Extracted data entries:
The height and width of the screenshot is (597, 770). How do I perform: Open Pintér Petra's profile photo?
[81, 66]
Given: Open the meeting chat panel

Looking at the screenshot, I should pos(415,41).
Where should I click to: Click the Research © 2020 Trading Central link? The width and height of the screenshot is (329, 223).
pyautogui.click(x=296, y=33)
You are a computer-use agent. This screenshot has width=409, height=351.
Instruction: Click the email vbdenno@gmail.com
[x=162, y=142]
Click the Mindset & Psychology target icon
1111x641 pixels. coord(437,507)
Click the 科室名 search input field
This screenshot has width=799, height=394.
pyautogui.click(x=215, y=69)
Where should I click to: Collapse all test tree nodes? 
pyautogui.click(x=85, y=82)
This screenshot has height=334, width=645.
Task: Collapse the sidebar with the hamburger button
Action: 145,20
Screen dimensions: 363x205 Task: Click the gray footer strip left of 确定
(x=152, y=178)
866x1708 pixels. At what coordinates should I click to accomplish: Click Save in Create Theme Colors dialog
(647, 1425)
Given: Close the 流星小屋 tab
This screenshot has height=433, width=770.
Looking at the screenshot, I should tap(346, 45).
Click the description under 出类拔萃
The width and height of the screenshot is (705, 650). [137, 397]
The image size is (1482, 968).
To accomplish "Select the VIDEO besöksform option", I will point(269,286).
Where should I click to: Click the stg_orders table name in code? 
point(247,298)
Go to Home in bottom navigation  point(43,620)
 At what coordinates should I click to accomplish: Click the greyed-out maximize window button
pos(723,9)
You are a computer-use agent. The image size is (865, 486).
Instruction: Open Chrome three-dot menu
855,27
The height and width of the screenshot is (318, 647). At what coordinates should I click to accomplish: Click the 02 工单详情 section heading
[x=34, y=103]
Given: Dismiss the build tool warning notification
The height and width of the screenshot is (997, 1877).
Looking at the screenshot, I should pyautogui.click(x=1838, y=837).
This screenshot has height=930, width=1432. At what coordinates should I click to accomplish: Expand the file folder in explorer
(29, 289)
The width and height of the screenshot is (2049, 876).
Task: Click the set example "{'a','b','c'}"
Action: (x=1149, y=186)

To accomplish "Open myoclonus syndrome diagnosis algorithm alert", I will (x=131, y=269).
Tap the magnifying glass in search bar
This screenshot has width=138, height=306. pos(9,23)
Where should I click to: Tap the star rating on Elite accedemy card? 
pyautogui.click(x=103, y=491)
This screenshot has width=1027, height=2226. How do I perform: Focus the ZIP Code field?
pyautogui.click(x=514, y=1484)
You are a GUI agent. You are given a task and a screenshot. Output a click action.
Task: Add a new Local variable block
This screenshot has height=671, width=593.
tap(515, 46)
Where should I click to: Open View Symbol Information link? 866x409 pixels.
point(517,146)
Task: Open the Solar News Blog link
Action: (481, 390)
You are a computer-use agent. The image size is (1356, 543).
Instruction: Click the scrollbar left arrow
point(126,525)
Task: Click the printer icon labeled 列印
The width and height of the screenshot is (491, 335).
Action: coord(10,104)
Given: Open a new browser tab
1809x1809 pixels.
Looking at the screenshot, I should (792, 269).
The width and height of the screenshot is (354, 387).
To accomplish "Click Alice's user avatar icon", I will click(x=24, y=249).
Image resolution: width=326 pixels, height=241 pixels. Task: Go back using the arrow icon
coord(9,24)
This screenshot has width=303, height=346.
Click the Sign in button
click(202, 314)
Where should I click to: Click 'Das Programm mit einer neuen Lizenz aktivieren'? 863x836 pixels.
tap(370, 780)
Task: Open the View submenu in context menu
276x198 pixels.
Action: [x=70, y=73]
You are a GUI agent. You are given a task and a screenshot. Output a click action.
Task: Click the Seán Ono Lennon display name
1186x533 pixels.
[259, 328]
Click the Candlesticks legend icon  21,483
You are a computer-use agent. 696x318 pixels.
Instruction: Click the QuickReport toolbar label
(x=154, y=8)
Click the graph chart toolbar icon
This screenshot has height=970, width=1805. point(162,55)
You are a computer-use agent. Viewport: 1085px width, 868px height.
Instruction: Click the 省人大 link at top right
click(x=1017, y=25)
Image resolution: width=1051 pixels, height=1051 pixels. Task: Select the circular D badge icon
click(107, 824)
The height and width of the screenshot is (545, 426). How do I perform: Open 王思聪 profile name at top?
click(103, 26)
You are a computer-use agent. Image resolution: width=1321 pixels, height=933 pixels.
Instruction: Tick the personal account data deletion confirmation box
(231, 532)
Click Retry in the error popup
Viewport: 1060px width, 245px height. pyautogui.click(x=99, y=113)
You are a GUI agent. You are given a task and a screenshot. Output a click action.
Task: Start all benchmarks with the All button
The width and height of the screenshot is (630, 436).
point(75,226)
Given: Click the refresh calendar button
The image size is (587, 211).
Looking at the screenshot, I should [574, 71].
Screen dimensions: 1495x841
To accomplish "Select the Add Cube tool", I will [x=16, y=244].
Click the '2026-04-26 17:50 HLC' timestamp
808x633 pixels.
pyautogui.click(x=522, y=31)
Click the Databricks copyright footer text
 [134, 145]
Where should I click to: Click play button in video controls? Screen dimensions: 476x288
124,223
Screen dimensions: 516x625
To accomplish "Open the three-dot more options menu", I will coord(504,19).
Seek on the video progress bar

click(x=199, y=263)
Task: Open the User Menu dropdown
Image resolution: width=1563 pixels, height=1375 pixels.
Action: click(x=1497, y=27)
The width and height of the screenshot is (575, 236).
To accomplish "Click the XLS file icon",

_STATED GOAL_.
Duplicate the listing lines starting at the line containing "Click the description under 出类拔萃" and ending after the line containing "Action: (x=1149, y=186)".

_RESULT OF THE EXERCISE_.
Click the description under 出类拔萃
The width and height of the screenshot is (705, 650). [137, 397]
The image size is (1482, 968).
To accomplish "Select the VIDEO besöksform option", I will point(269,286).
Where should I click to: Click the stg_orders table name in code? 
point(247,298)
Go to Home in bottom navigation  point(43,620)
 At what coordinates should I click to accomplish: Click the greyed-out maximize window button
pos(723,9)
You are a computer-use agent. The image size is (865, 486).
Instruction: Open Chrome three-dot menu
855,27
The height and width of the screenshot is (318, 647). At what coordinates should I click to accomplish: Click the 02 工单详情 section heading
[x=34, y=103]
Given: Dismiss the build tool warning notification
The height and width of the screenshot is (997, 1877).
Looking at the screenshot, I should pyautogui.click(x=1838, y=837).
This screenshot has height=930, width=1432. At what coordinates should I click to accomplish: Expand the file folder in explorer
(29, 289)
The width and height of the screenshot is (2049, 876).
Task: Click the set example "{'a','b','c'}"
Action: (x=1149, y=186)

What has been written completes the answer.